Pitts lives on 10 acres of land in Bluff City. While she said her property is not that big, she and her husband are surrounded by several century-old farms.

“I hope they’ll never sell,” she said. “I have a wealth of things to paint here.”

Part of that wealth is what she calls “her” mountain, a range that pops out over the hills surrounding her 10 acres, one that she paints often and said is constantly changing with the seasons.

“That mountain right there is my mountain,” Pitts said. “It’s like Georgia O’Keeffe said; God gave her Pedernal (a distinctive, flat-topped range in New Mexico). She said that if she painted it enough, God would give it to her. That’s how I feel about that mountain. I’ve called her ‘She Who Waits’ because every day I see her differently. … Today she’s real muted but sometimes she is just like you could touch her.”

Along with the natural beauty, Pitts said her love of painting stems also from her love of relating to other artists.

“We’re just putting our work together and showing what we do,” Pitts said of the upcoming show, “and we’re really excited about that.
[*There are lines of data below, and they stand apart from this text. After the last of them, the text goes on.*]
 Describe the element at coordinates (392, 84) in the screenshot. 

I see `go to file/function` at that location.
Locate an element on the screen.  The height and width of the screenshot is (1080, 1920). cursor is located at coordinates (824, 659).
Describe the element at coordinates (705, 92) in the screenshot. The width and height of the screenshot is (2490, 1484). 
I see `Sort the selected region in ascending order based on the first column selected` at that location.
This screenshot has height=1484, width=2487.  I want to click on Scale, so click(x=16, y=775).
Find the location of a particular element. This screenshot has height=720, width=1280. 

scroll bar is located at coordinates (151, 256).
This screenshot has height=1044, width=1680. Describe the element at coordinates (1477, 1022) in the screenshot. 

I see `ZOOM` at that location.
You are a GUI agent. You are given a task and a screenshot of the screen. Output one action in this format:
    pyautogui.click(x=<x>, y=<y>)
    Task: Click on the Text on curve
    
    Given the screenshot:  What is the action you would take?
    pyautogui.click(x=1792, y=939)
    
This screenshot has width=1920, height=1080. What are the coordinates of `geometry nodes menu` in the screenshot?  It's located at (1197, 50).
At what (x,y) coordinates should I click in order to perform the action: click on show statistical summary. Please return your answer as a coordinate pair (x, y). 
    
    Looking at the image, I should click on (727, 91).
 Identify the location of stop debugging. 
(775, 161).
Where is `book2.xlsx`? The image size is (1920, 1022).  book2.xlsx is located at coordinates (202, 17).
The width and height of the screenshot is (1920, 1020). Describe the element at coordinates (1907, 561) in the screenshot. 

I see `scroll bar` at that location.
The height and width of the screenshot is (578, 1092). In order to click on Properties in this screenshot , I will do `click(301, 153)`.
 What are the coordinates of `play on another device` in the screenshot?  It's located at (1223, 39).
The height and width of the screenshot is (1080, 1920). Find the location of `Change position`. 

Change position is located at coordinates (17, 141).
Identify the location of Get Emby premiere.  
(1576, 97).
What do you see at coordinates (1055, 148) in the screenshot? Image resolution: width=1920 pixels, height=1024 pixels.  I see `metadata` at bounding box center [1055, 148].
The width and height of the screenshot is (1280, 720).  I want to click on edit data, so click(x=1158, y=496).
It takes a long time to get going and you want to share what you’ve done with other people. It’s really about that. It’s about the beauty of getting outdoors. I’ve been sitting here and it’s been so interesting because how often do you take the time just to sit?

“It’s really good camaraderie. We don’t talk a whole lot; we find our spot, we start painting, we eat lunch together. I’m painting this and this is my view, but if I had my friends here and they were all painting it, it would be a totally different interpretation, different colors, and sometimes even medium. It’s just so much fun.”

Other artists featured in “Catching the Light” are: Monique Carr, Brenda Bundrant, Don Gotterbarn, Leslie Davis, Sheryl Daniels, John Youssi, Donna Bird, Judy Fitzgerald, Linda Loffmin, Carol Dixon, and Mary Nees.

Pitts said supporting local artists is worth what might seem expensive to those who don’t understand the beauty of owning original, local art.

“We live in an area that is so full of beauty and we’re beginning to get all these artists interested in settling here and interested in painting,” she said. “There are so many good artists here. A lot of people complain about original art being expensive or they go somewhere else to buy art. But it’s here. If you consider all that goes into it—all the time, effort, supplies—it’s really not that expensive. You’re bringing in all the fields, all the butterflies, you’re bringing in all that artist has experienced.”